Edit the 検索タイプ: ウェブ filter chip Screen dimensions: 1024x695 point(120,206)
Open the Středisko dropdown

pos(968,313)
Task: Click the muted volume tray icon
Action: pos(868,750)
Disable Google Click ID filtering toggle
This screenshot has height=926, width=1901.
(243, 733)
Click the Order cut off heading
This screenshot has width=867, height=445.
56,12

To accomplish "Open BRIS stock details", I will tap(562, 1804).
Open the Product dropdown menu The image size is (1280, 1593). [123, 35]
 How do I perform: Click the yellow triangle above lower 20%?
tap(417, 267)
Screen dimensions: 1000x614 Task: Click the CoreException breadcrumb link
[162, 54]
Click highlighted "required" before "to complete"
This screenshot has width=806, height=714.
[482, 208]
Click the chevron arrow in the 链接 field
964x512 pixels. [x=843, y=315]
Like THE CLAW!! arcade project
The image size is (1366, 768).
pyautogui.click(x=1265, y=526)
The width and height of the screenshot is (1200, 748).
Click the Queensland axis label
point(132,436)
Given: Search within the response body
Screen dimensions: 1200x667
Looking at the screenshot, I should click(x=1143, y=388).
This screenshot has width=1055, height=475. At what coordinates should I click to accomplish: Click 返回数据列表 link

EXERCISE DESCRIPTION: After reading the data above, print it all again exactly.

OUTPUT FOR THIS EXERCISE:
Edit the 検索タイプ: ウェブ filter chip Screen dimensions: 1024x695 point(120,206)
Open the Středisko dropdown

pos(968,313)
Task: Click the muted volume tray icon
Action: pos(868,750)
Disable Google Click ID filtering toggle
This screenshot has height=926, width=1901.
(243, 733)
Click the Order cut off heading
This screenshot has width=867, height=445.
56,12

To accomplish "Open BRIS stock details", I will tap(562, 1804).
Open the Product dropdown menu The image size is (1280, 1593). [123, 35]
 How do I perform: Click the yellow triangle above lower 20%?
tap(417, 267)
Screen dimensions: 1000x614 Task: Click the CoreException breadcrumb link
[162, 54]
Click highlighted "required" before "to complete"
This screenshot has width=806, height=714.
[482, 208]
Click the chevron arrow in the 链接 field
964x512 pixels. [x=843, y=315]
Like THE CLAW!! arcade project
The image size is (1366, 768).
pyautogui.click(x=1265, y=526)
The width and height of the screenshot is (1200, 748).
Click the Queensland axis label
point(132,436)
Given: Search within the response body
Screen dimensions: 1200x667
Looking at the screenshot, I should click(x=1143, y=388).
This screenshot has width=1055, height=475. At what coordinates should I click to accomplish: Click 返回数据列表 link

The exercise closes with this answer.